Segment Start: Source material

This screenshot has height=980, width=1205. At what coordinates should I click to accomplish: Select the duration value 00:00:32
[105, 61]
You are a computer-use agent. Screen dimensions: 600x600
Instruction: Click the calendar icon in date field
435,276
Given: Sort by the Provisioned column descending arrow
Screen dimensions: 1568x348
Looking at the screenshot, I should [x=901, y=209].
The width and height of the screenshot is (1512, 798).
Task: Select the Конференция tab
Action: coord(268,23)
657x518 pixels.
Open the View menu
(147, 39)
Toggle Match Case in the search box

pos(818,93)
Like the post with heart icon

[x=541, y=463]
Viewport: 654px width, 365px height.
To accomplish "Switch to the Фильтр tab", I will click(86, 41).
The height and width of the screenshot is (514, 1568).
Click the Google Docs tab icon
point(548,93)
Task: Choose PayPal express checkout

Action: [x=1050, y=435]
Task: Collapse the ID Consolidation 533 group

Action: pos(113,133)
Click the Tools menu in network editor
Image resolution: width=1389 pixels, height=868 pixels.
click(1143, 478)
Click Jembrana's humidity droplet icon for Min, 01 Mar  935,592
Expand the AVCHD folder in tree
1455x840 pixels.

Segment End: Source material

### Problem details
Each line between the start of the listing above and the line containing "Given: Sort by", with both ends counted, is to be set down unchanged.

### Exercise answer
This screenshot has height=980, width=1205. At what coordinates should I click to accomplish: Select the duration value 00:00:32
[105, 61]
You are a computer-use agent. Screen dimensions: 600x600
Instruction: Click the calendar icon in date field
435,276
Given: Sort by the Provisioned column descending arrow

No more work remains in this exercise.